The languages in the Philippines and the things you need to know about the different dialects and its corresponding regions.

There are some mix up between whether Filipinos use the language “Filipino” or is it “Tagalog”, well here are some insight between the two. “Filipino” is the national language of the Philippines, as such it is the official language of the country. It is a standardized variety of the “Tagalog” language, an Austronesian regional language that is widely spoken in the Philippines. Tagalog is the first language of 28 million people, or about one-third of the Philippine population, while 45 million speak Tagalog as their second language. Tagalog is among the 185 languages of the Philippines identified in the “Ethnologue”. But today’s Filipino language is best described as “Tagalog-based”, the language is usually called Tagalog within the Philippines and among Filipinos to differentiate it from other Philippine languages. Even though the official view is that Filipino and Tagalog are considered separate languages, Filipino may be considered the official name of Tagalog, or even a synonym of it.

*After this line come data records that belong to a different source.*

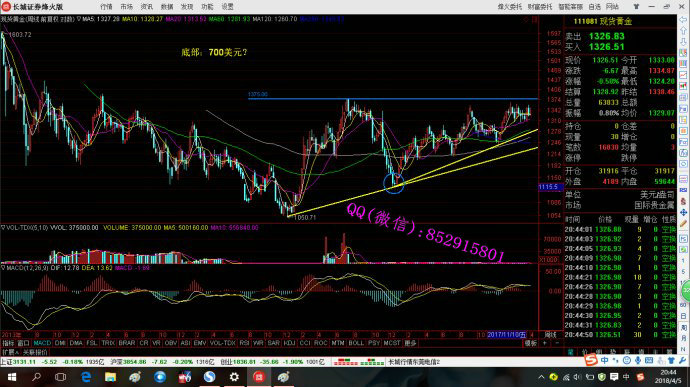Click the up arrow in right sidebar

[683, 31]
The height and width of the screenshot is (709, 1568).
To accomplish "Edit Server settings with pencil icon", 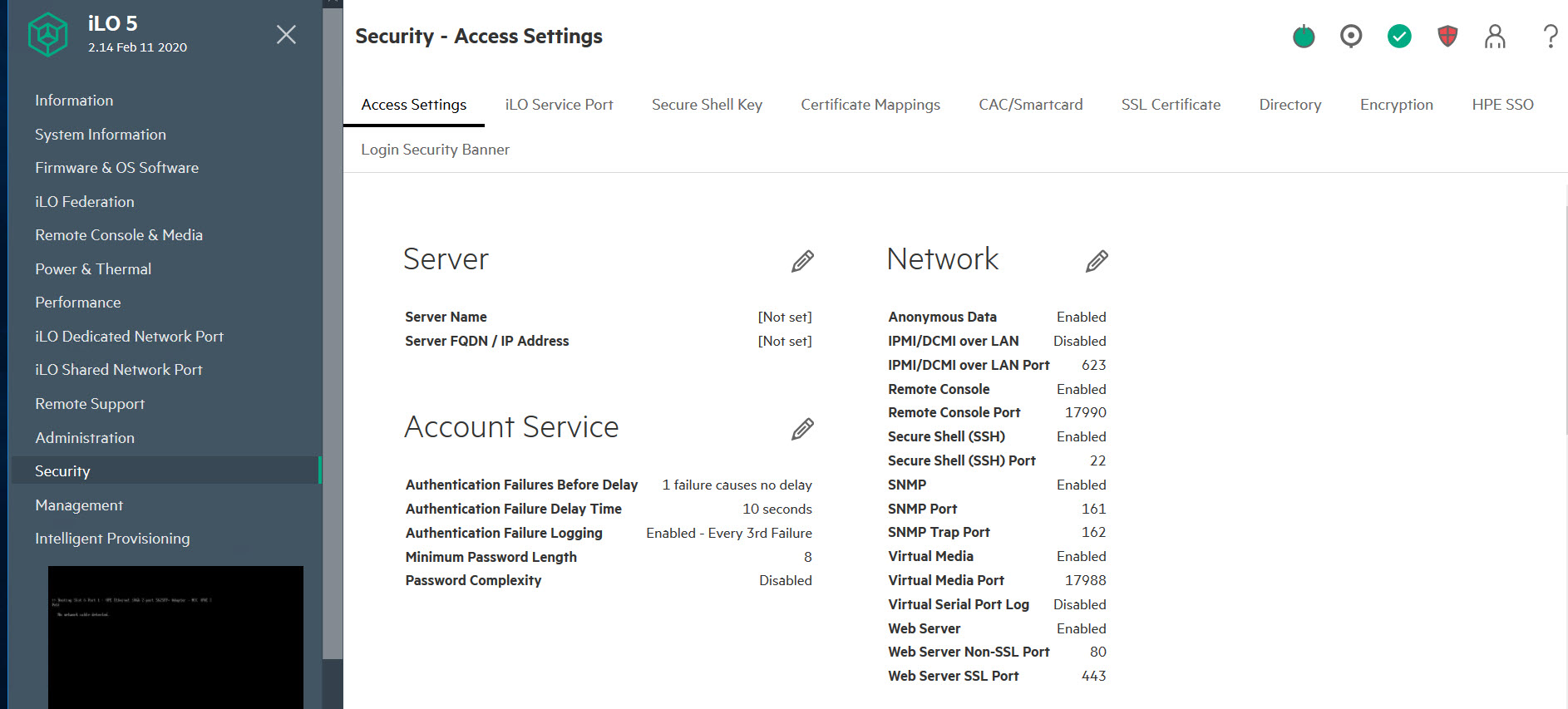I will pyautogui.click(x=802, y=261).
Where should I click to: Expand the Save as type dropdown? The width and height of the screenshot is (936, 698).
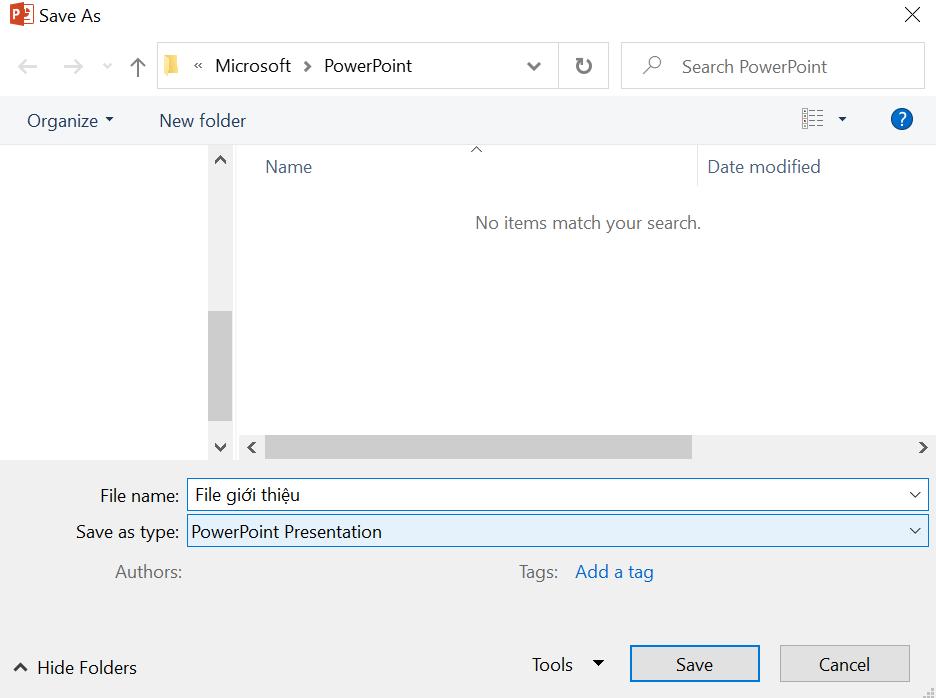coord(914,531)
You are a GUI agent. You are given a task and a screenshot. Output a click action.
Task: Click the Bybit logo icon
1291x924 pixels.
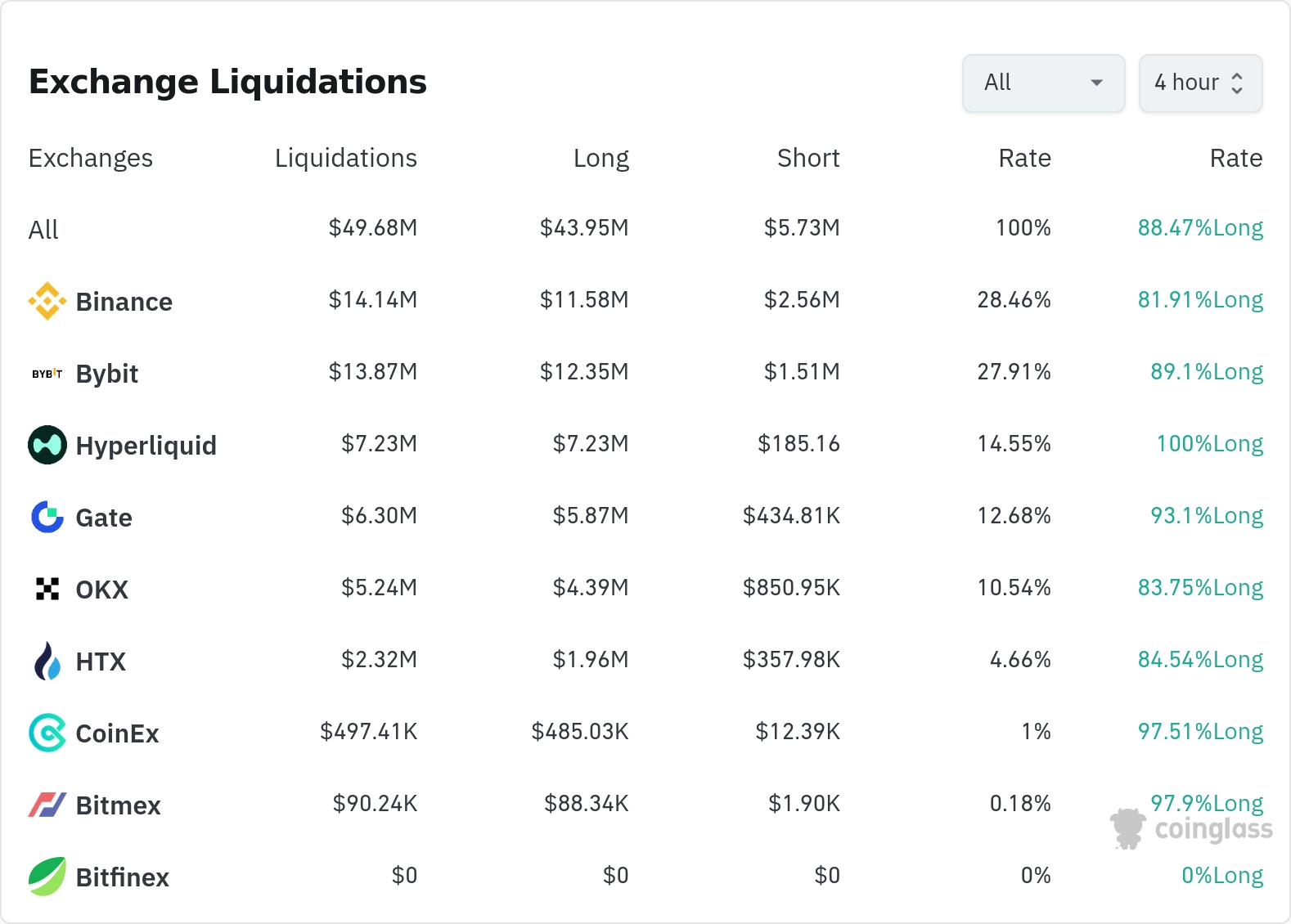(x=47, y=374)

Dialects in the Philippines

There are plenty of languages and dialects in the Philippines, in fact there are 120 to 187 depending on the method of classification. There are different forms of diglossia that exist in the case of regional languages, locals may use their mother tongue or the regional lingua franca to communicate amongst themselves, but sometimes switch to foreign languages when addressing outsiders or foreigners. The diglossia is more evident in the case of other languages such as Ilocano, Pangasinan, Kapampangan, Bikol, Waray, Hiligaynon, Sambal, and Maranao, where the written variant of the language is becoming less and less popular to give way to the use of Filipino. Here is a map that shows where are the local regions and their respective dialects are located.


Indigenous languages

According to Ethnologue, there is a total of 182 native languages are spoken in the nation and four languages have been classified as extinct: Dicamay Agta, Katabaga, Tayabas Ayta and Villaviciosa Agta.

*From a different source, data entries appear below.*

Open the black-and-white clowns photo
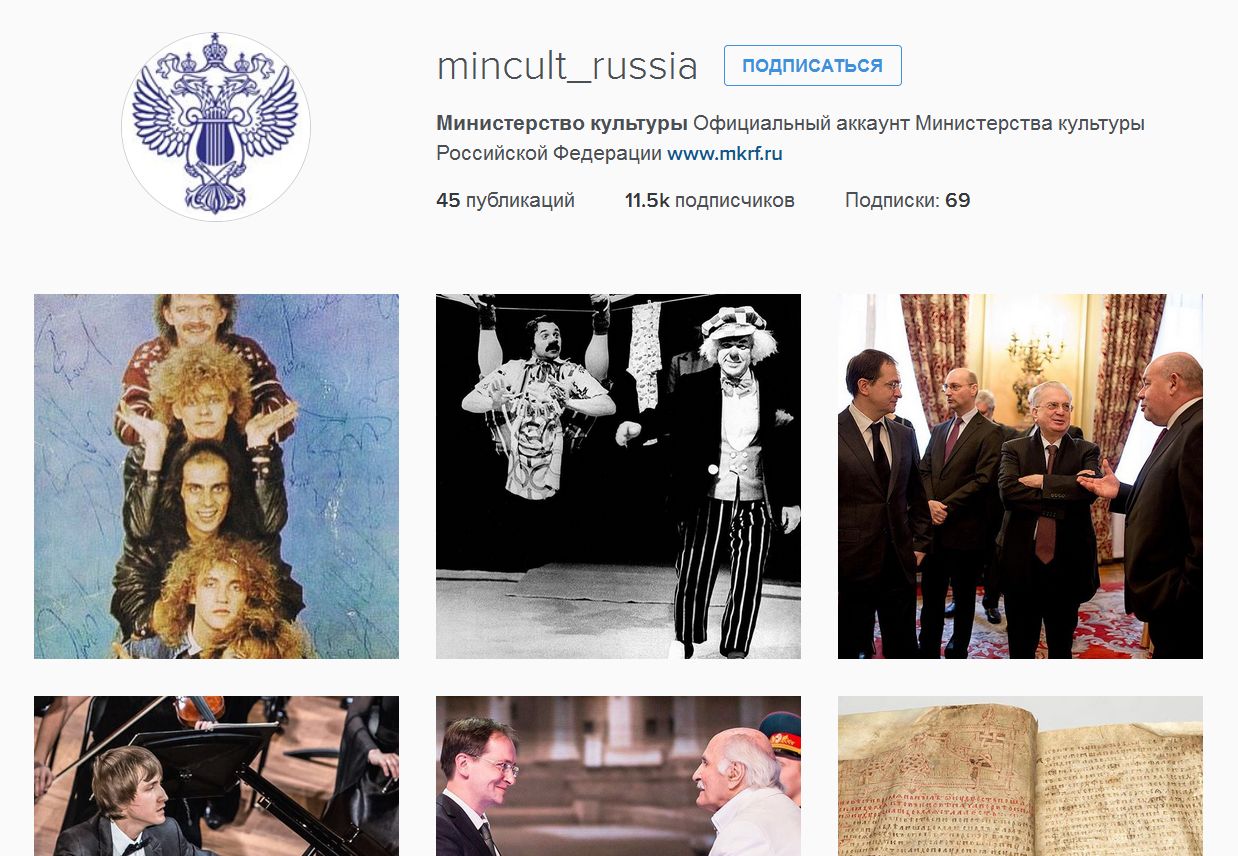The image size is (1238, 856). (618, 476)
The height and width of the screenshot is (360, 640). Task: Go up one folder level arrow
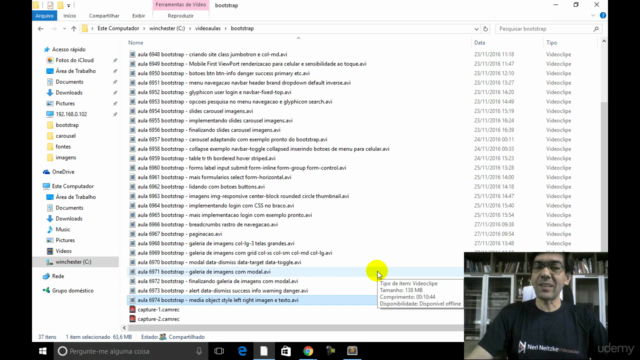(x=73, y=29)
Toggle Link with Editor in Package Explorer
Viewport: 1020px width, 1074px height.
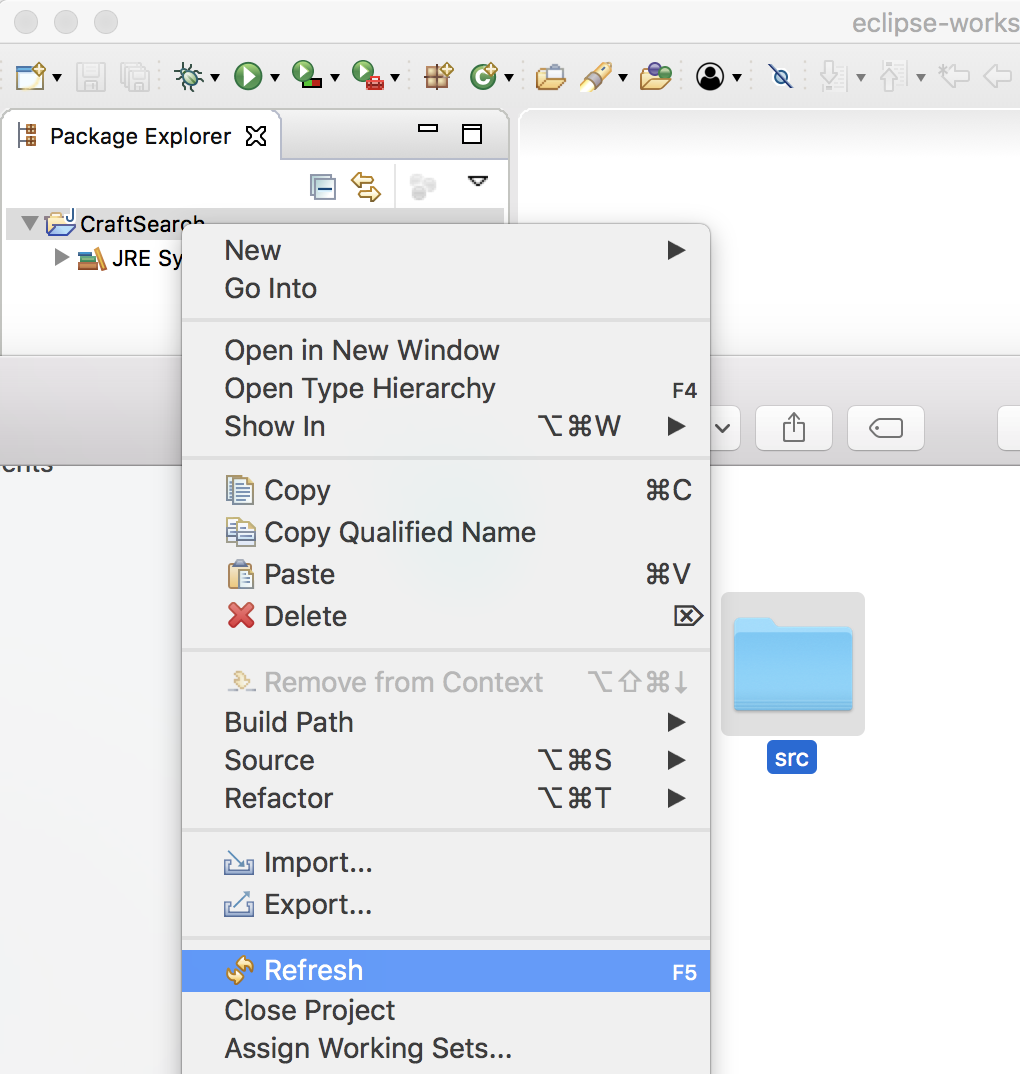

There are 4 indigenous languages with approximately 9 million or more native speakers:

  • Tagalog
  • Cebuano
  • Ilocano
  • Hiligaynon

and 8 with 1 million to 3 million native speakers:

  • Waray
  • Bikol
  • Kapampangan
  • Pangasinan
  • Maranao
  • Tausug
  • Maguindanao
  • Zamboangueño
  • Karay-a
  • Surigaonon

One or more of these is spoken natively by more than 90% of the population.


Native speakers

Here are the population estimates from the 2000 Philippine census by the Philippine Statistics Authority on the number of Filipinos who speak the following 18 languages as a native language.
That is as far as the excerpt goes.